Poema, Calle, Anillos

Imágenes y Temas
Raúl Guerrero en Galería Quint / Reseña por Robert McDonald, Primavera 1982

Eight works by Raul Guerrero−silkscreen prints of scratchboard drawings, sculptures, and a book−presented superelegant formal compositions combined with familiar representational content. Madrugada: Nueva York is an image of trash containers in a concrete canyon at dawn. Estudio: Beriln depicts a cluttered corner of a room whose furnishings and scattered objects-a bed, television set, lamp, locker chest, knapsack, shoes-are crisscrossed by a diagonal grid, a pattern superimposed by a multi paned window overhead. Accidente: Monte Alban yields barely enough information to explain the narrative: an image of two startled girls in an automobile is pervaded by a sense of alarm. Tangier is an exotic scene of domes and minarets crossed by sinuous swirls of smoke that a child versed in The Arabian Nights might read as emerging genies but that adults would recognize as something less magical. A block-letter sign explains: Le kif detruit le corps et l’esprit−marijuana destroys the body and the soul. Desayuno [breakfast]: Inglewood is common scene at Winchell’s donuts. The artist’s use of minimal means belies the narrative evocativeness and emotive poetry of these images.
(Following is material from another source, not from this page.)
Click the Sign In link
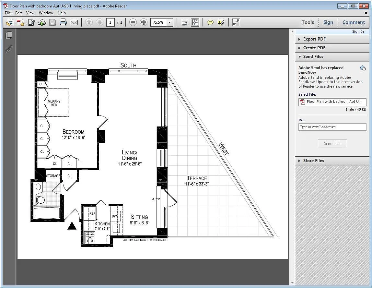The image size is (372, 288). (x=358, y=31)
Guerrero’s book, Impressions of Three Cities – Berlin, New York, San Diego, is a handsomely spare, although garishly colored, collection of three brief poems and full-page images that amusingly present the essences of the three cities, respectively, Sturm und Drang, faux chic, and polyester. Of San Diego, Guerrero, who grew up in National City, wrote, “Went to J.C. Penny’s today. Bought / myself a chambray shirt, 65 percent polyester / 35 percent cotton. Going to wash it, put it / on, then to the Westerner, to pick / up a dolly.”
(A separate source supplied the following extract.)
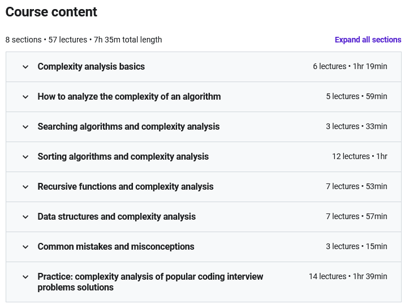
Task: Select 'Common mistakes and misconceptions' title
Action: click(x=116, y=247)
In yet another medium, a sculpture entitled Wood became a metaphor for frustration. What appeared to be a wood plank was really trompe l’oeil painted steel. A hammer and bent nails lay scattered on the base to unfool the eye.

This sort of mixed exhibition is usually dissatisfying, giving the impression that the artist lacks clarity of intention. For all its variety, however, this show revealed the artist’s maturity. Guerrero knows what he wants to do; he selects the forms and materials that are most eloquent for his purposes.